*** EXTRACTED INFORMATION Section Begins ***

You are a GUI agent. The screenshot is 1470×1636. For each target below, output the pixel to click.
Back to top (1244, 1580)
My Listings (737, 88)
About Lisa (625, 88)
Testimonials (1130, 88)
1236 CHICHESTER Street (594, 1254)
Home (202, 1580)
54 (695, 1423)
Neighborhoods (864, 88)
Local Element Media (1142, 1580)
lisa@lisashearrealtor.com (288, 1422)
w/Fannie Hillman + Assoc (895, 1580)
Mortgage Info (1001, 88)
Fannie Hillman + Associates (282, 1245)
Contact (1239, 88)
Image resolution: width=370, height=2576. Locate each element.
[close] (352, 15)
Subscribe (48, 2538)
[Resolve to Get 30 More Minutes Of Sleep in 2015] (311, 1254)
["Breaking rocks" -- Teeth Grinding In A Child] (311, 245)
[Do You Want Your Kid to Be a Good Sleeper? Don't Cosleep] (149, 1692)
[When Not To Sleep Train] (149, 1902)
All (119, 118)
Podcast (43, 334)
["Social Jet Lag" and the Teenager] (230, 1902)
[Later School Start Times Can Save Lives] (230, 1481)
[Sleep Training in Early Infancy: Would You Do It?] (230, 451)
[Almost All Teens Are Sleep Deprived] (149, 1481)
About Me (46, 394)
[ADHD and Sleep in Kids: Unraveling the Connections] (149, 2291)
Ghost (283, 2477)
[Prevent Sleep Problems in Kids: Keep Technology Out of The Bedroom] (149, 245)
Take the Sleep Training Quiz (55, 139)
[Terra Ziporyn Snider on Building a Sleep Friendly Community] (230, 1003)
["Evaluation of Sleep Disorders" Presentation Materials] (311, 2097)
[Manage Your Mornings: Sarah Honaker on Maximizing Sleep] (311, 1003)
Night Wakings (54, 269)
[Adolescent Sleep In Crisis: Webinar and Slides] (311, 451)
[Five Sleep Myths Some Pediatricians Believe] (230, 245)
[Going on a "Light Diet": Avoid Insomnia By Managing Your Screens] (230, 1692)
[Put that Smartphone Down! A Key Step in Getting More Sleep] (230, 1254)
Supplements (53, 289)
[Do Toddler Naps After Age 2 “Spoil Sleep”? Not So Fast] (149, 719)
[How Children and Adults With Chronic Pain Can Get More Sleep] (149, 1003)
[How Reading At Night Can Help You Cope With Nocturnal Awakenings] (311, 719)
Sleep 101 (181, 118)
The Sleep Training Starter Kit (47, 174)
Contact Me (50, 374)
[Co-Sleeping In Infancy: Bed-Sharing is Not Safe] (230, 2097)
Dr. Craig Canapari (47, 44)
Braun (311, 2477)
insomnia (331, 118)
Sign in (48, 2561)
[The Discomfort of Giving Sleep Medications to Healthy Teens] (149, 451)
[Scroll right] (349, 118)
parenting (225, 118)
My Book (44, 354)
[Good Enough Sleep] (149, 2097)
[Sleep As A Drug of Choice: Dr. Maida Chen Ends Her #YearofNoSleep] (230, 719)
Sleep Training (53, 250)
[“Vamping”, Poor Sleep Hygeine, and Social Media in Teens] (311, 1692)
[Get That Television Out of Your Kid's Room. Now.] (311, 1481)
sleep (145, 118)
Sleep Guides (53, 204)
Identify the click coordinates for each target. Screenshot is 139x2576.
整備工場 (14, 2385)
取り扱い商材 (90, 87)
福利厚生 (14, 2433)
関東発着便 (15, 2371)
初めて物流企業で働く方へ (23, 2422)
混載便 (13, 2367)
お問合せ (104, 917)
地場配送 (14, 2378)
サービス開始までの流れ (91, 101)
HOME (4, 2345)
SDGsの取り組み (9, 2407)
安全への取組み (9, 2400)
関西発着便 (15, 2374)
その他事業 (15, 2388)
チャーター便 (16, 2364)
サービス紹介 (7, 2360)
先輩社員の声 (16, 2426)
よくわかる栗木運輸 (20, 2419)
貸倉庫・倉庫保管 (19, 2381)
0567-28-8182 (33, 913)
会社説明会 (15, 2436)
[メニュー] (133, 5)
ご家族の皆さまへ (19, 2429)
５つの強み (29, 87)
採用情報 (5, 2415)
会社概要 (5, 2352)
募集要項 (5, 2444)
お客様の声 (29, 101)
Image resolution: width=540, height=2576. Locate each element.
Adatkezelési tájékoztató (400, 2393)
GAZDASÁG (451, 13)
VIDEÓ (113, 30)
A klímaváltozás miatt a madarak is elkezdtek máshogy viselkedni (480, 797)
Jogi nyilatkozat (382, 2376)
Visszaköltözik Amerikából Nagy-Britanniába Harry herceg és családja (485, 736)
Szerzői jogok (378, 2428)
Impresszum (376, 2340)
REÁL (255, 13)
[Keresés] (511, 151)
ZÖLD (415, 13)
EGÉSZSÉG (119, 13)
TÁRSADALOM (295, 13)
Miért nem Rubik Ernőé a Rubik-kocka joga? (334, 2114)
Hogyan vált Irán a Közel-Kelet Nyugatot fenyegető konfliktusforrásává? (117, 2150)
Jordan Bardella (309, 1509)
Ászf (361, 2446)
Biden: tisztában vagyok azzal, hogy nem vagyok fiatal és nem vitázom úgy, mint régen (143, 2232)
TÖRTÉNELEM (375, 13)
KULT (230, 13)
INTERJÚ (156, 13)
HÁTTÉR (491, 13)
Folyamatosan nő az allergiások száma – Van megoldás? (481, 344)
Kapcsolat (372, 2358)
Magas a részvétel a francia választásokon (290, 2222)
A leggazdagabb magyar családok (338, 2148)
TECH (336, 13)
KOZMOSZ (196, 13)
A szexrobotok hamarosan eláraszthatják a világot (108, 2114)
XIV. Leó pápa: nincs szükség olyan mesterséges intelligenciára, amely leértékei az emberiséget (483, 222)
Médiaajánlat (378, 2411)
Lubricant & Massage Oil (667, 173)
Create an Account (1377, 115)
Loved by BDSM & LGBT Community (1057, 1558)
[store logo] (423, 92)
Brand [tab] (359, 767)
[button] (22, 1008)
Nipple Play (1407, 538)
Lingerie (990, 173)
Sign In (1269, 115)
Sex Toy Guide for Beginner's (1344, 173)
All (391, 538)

*** EXTRACTED INFORMATION Section Ends ***

# WORK REQUEST:
Prepare a faithful transcription of the material above, with nothing altered.

# RESULT:
You are a GUI agent. The screenshot is 1470×1636. For each target below, output the pixel to click.
Back to top (1244, 1580)
My Listings (737, 88)
About Lisa (625, 88)
Testimonials (1130, 88)
1236 CHICHESTER Street (594, 1254)
Home (202, 1580)
54 (695, 1423)
Neighborhoods (864, 88)
Local Element Media (1142, 1580)
lisa@lisashearrealtor.com (288, 1422)
w/Fannie Hillman + Assoc (895, 1580)
Mortgage Info (1001, 88)
Fannie Hillman + Associates (282, 1245)
Contact (1239, 88)
Image resolution: width=370, height=2576. Locate each element.
[close] (352, 15)
Subscribe (48, 2538)
[Resolve to Get 30 More Minutes Of Sleep in 2015] (311, 1254)
["Breaking rocks" -- Teeth Grinding In A Child] (311, 245)
[Do You Want Your Kid to Be a Good Sleeper? Don't Cosleep] (149, 1692)
[When Not To Sleep Train] (149, 1902)
All (119, 118)
Podcast (43, 334)
["Social Jet Lag" and the Teenager] (230, 1902)
[Later School Start Times Can Save Lives] (230, 1481)
[Sleep Training in Early Infancy: Would You Do It?] (230, 451)
[Almost All Teens Are Sleep Deprived] (149, 1481)
About Me (46, 394)
[ADHD and Sleep in Kids: Unraveling the Connections] (149, 2291)
Ghost (283, 2477)
[Prevent Sleep Problems in Kids: Keep Technology Out of The Bedroom] (149, 245)
Take the Sleep Training Quiz (55, 139)
[Terra Ziporyn Snider on Building a Sleep Friendly Community] (230, 1003)
["Evaluation of Sleep Disorders" Presentation Materials] (311, 2097)
[Manage Your Mornings: Sarah Honaker on Maximizing Sleep] (311, 1003)
Night Wakings (54, 269)
[Adolescent Sleep In Crisis: Webinar and Slides] (311, 451)
[Five Sleep Myths Some Pediatricians Believe] (230, 245)
[Going on a "Light Diet": Avoid Insomnia By Managing Your Screens] (230, 1692)
[Put that Smartphone Down! A Key Step in Getting More Sleep] (230, 1254)
Supplements (53, 289)
[Do Toddler Naps After Age 2 “Spoil Sleep”? Not So Fast] (149, 719)
[How Children and Adults With Chronic Pain Can Get More Sleep] (149, 1003)
[How Reading At Night Can Help You Cope With Nocturnal Awakenings] (311, 719)
Sleep 101 (181, 118)
The Sleep Training Starter Kit (47, 174)
Contact Me (50, 374)
[Co-Sleeping In Infancy: Bed-Sharing is Not Safe] (230, 2097)
Dr. Craig Canapari (47, 44)
Braun (311, 2477)
insomnia (331, 118)
Sign in (48, 2561)
[The Discomfort of Giving Sleep Medications to Healthy Teens] (149, 451)
[Scroll right] (349, 118)
parenting (225, 118)
My Book (44, 354)
[Good Enough Sleep] (149, 2097)
[Sleep As A Drug of Choice: Dr. Maida Chen Ends Her #YearofNoSleep] (230, 719)
Sleep Training (53, 250)
[“Vamping”, Poor Sleep Hygeine, and Social Media in Teens] (311, 1692)
[Get That Television Out of Your Kid's Room. Now.] (311, 1481)
sleep (145, 118)
Sleep Guides (53, 204)
Identify the click coordinates for each target. Screenshot is 139x2576.
整備工場 (14, 2385)
取り扱い商材 (90, 87)
福利厚生 (14, 2433)
関東発着便 (15, 2371)
初めて物流企業で働く方へ (23, 2422)
混載便 (13, 2367)
お問合せ (104, 917)
地場配送 (14, 2378)
サービス開始までの流れ (91, 101)
HOME (4, 2345)
SDGsの取り組み (9, 2407)
安全への取組み (9, 2400)
関西発着便 (15, 2374)
その他事業 (15, 2388)
チャーター便 (16, 2364)
サービス紹介 (7, 2360)
先輩社員の声 (16, 2426)
よくわかる栗木運輸 (20, 2419)
貸倉庫・倉庫保管 (19, 2381)
0567-28-8182 (33, 913)
会社説明会 (15, 2436)
[メニュー] (133, 5)
ご家族の皆さまへ (19, 2429)
５つの強み (29, 87)
採用情報 (5, 2415)
会社概要 (5, 2352)
募集要項 (5, 2444)
お客様の声 (29, 101)
Image resolution: width=540, height=2576. Locate each element.
Adatkezelési tájékoztató (400, 2393)
GAZDASÁG (451, 13)
VIDEÓ (113, 30)
A klímaváltozás miatt a madarak is elkezdtek máshogy viselkedni (480, 797)
Jogi nyilatkozat (382, 2376)
Visszaköltözik Amerikából Nagy-Britanniába Harry herceg és családja (485, 736)
Szerzői jogok (378, 2428)
Impresszum (376, 2340)
REÁL (255, 13)
[Keresés] (511, 151)
ZÖLD (415, 13)
EGÉSZSÉG (119, 13)
TÁRSADALOM (295, 13)
Miért nem Rubik Ernőé a Rubik-kocka joga? (334, 2114)
Hogyan vált Irán a Közel-Kelet Nyugatot fenyegető konfliktusforrásává? (117, 2150)
Jordan Bardella (309, 1509)
Ászf (361, 2446)
Biden: tisztában vagyok azzal, hogy nem vagyok fiatal és nem vitázom úgy, mint régen (143, 2232)
TÖRTÉNELEM (375, 13)
KULT (230, 13)
INTERJÚ (156, 13)
HÁTTÉR (491, 13)
Folyamatosan nő az allergiások száma – Van megoldás? (481, 344)
Kapcsolat (372, 2358)
Magas a részvétel a francia választásokon (290, 2222)
A leggazdagabb magyar családok (338, 2148)
TECH (336, 13)
KOZMOSZ (196, 13)
A szexrobotok hamarosan eláraszthatják a világot (108, 2114)
XIV. Leó pápa: nincs szükség olyan mesterséges intelligenciára, amely leértékei az emberiséget (483, 222)
Médiaajánlat (378, 2411)
Lubricant & Massage Oil (667, 173)
Create an Account (1377, 115)
Loved by BDSM & LGBT Community (1057, 1558)
[store logo] (423, 92)
Brand [tab] (359, 767)
[button] (22, 1008)
Nipple Play (1407, 538)
Lingerie (990, 173)
Sign In (1269, 115)
Sex Toy Guide for Beginner's (1344, 173)
All (391, 538)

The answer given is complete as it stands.